Exercise description: Your output consists solely of the lines from the one that contains "You are a GUI" to the end of the material, each reproduced exactly; pictures do not belong in it.

# # # # # # #

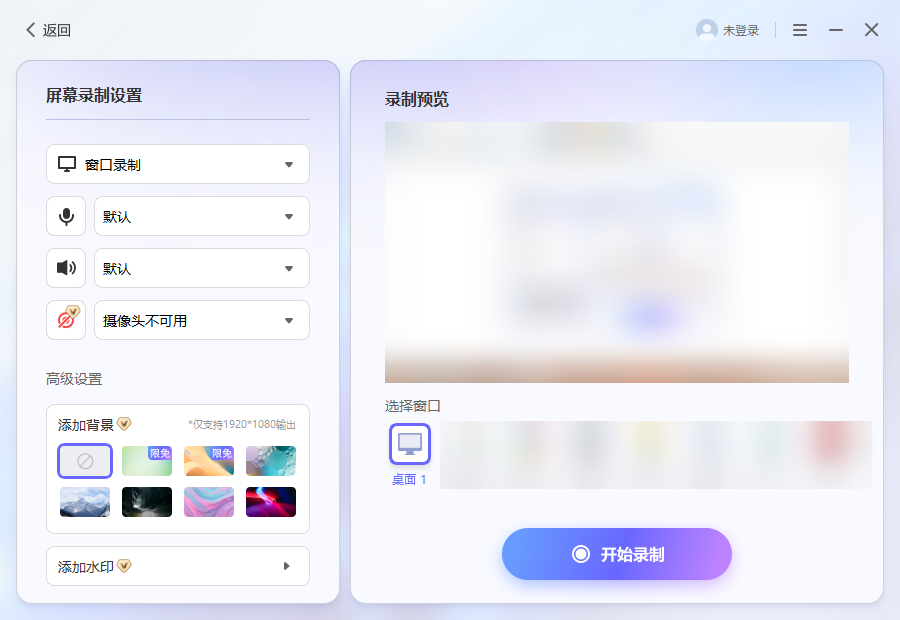Select the no-background slash option
The width and height of the screenshot is (900, 620).
pos(84,461)
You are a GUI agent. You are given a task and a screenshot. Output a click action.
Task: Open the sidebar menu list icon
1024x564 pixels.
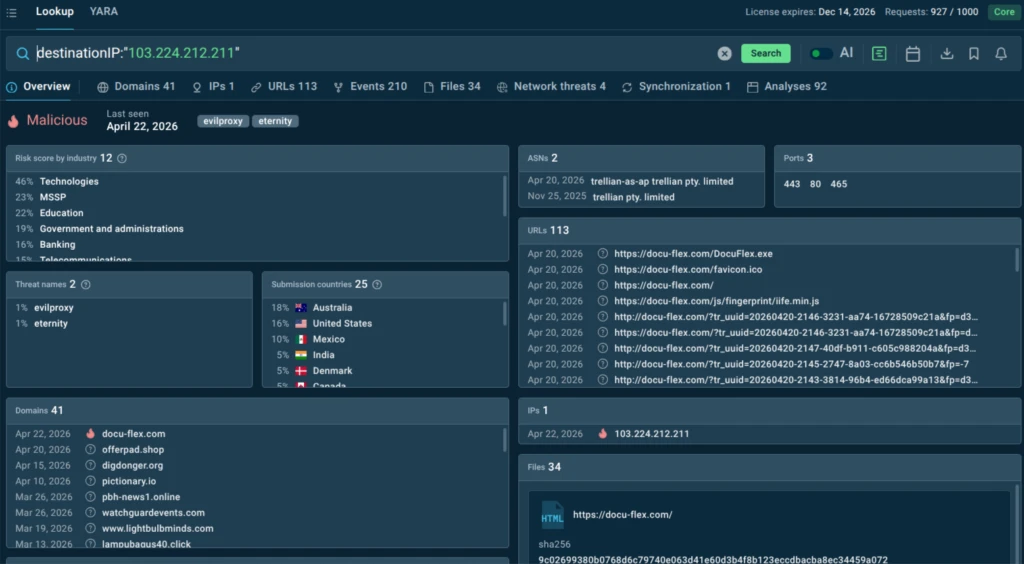pyautogui.click(x=11, y=12)
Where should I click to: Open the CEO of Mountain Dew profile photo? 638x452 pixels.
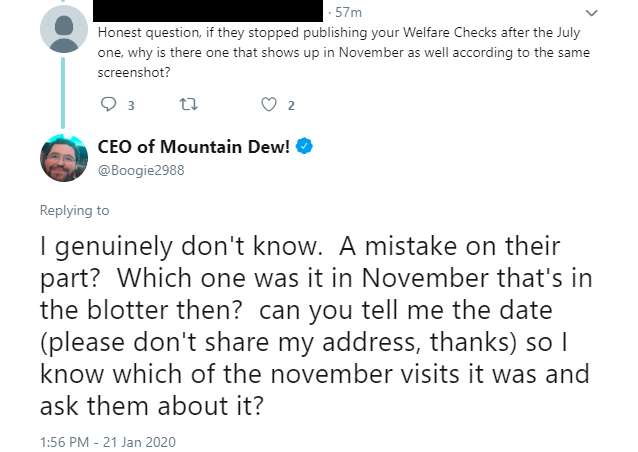pyautogui.click(x=64, y=158)
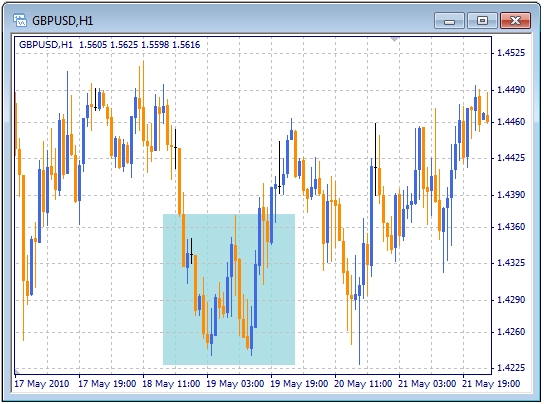Click the 18 May 11:00 time label
The width and height of the screenshot is (544, 404).
point(171,384)
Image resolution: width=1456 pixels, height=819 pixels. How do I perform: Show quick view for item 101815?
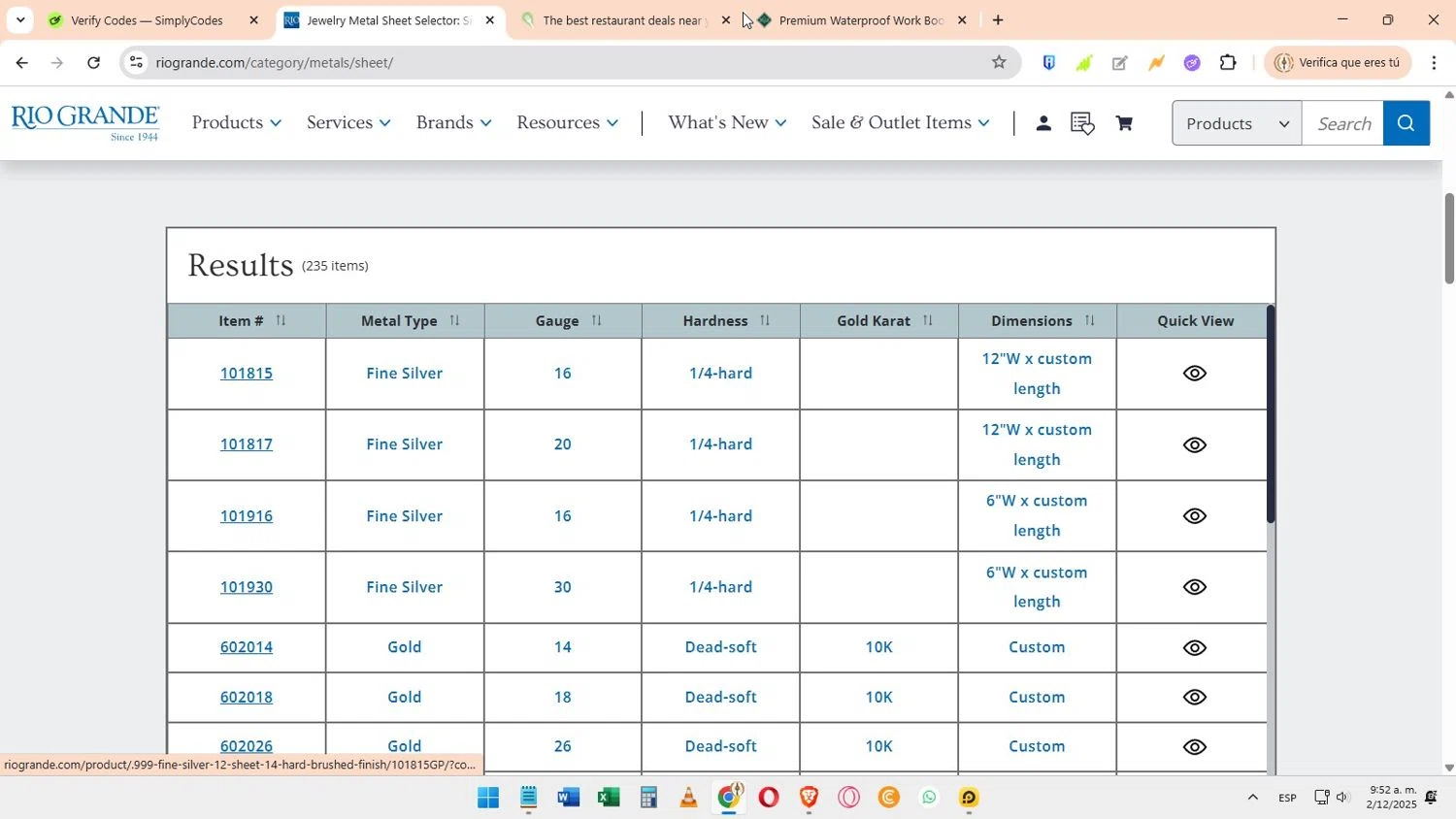(x=1194, y=374)
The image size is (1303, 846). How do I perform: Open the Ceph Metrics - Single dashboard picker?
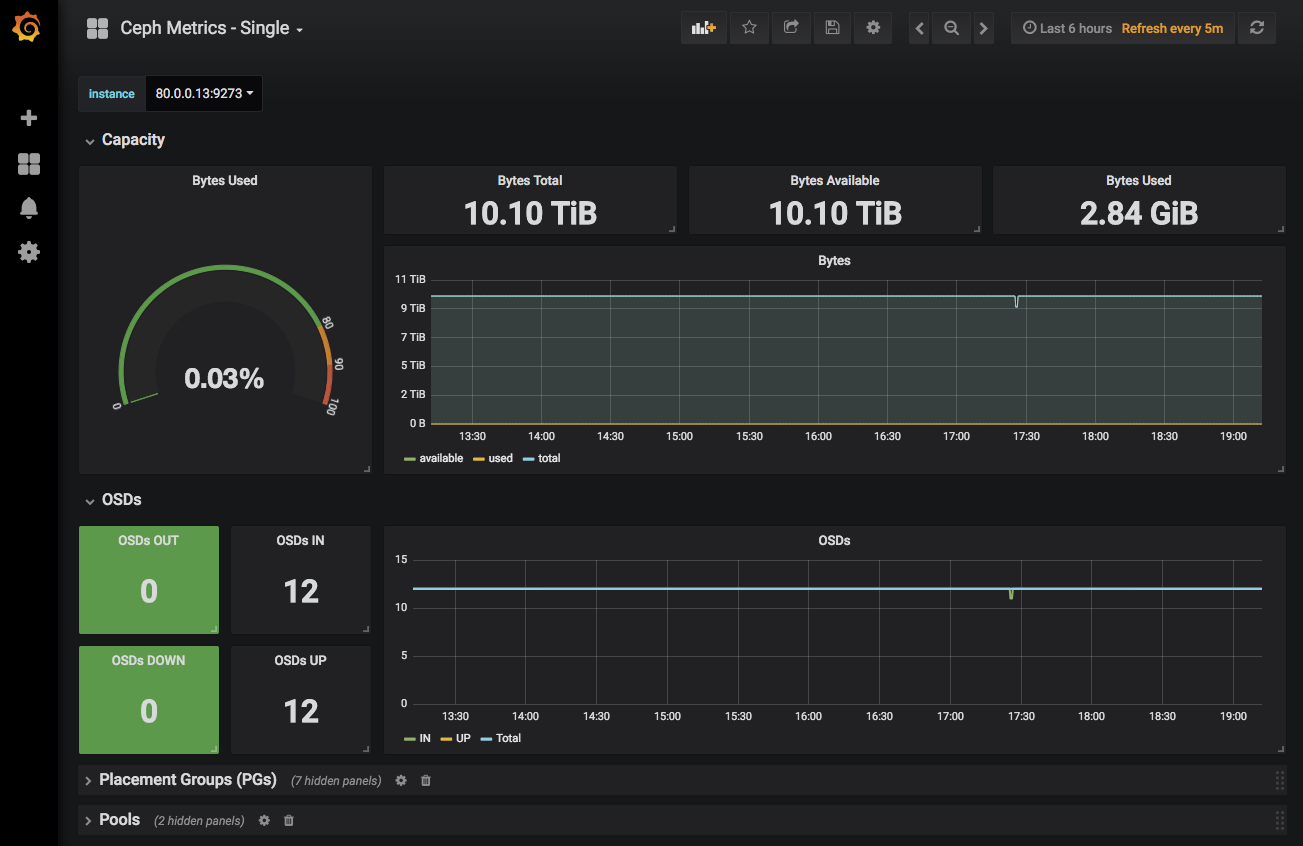point(210,28)

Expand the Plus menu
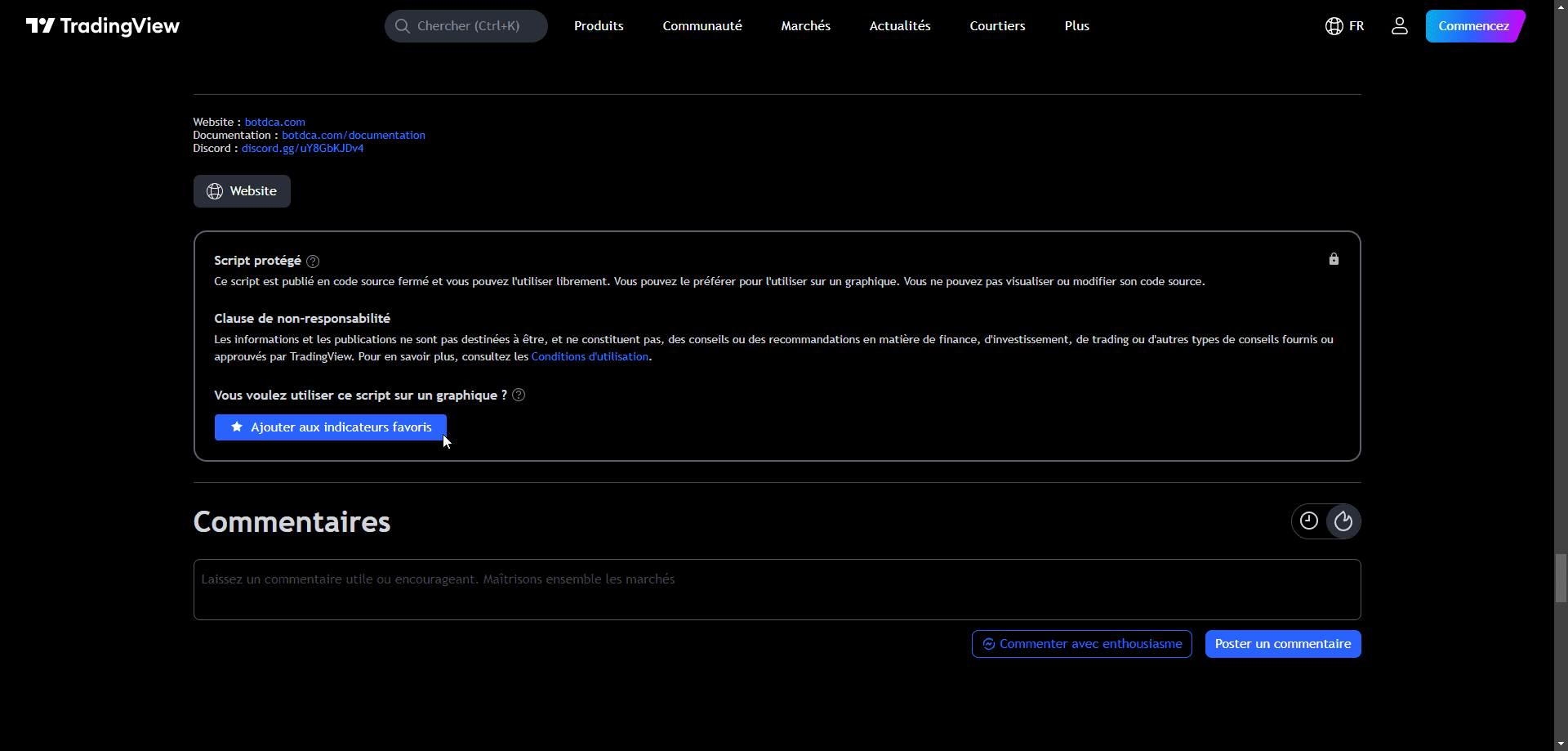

# # # # # # #

Solution to the exercise:
You are a GUI agent. You are given a task and a screenshot. Output a click action.
Task: Open the sidebar menu list icon
1024x564 pixels.
pyautogui.click(x=11, y=12)
Where should I click to: Open the CEO of Mountain Dew profile photo? 638x452 pixels.
pyautogui.click(x=64, y=158)
Click the 18 May 11:00 time label
The width and height of the screenshot is (544, 404).
point(171,384)
Image resolution: width=1456 pixels, height=819 pixels. How do I perform: Show quick view for item 101815?
(x=1194, y=374)
The image size is (1303, 846). How do I perform: Open the Ceph Metrics - Single dashboard picker?
point(210,28)

Expand the Plus menu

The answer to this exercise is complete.